### Data provided
____
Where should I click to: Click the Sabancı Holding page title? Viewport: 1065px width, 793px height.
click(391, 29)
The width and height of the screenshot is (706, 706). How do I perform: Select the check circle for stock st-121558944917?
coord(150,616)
____
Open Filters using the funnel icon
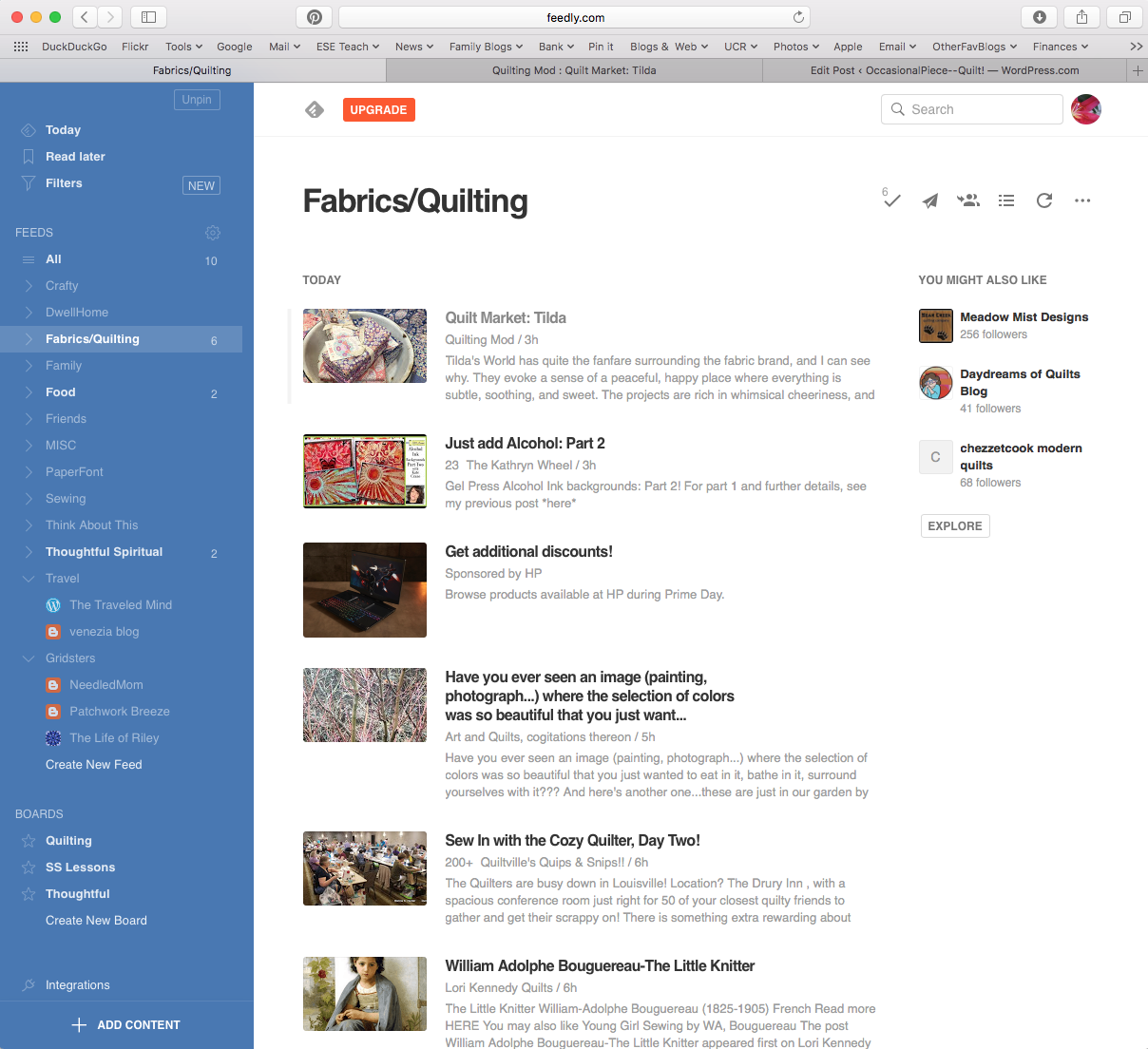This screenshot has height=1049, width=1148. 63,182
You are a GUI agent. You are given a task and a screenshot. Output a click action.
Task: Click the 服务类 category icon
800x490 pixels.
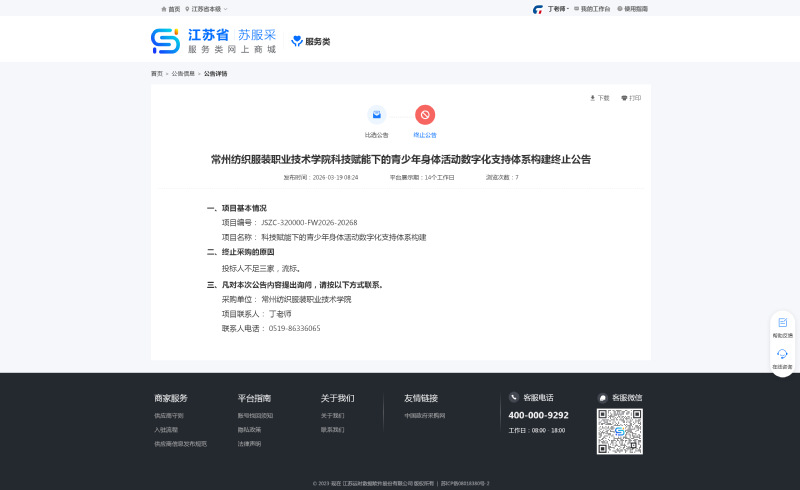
____
### Problem requirements
Reproducing the whole listing above is not the task. Copy exactly only the lines from the one with "Task: Click the 服务类 category icon" to the one with "800x490 pixels.", both kept.

### Written response
Task: Click the 服务类 category icon
800x490 pixels.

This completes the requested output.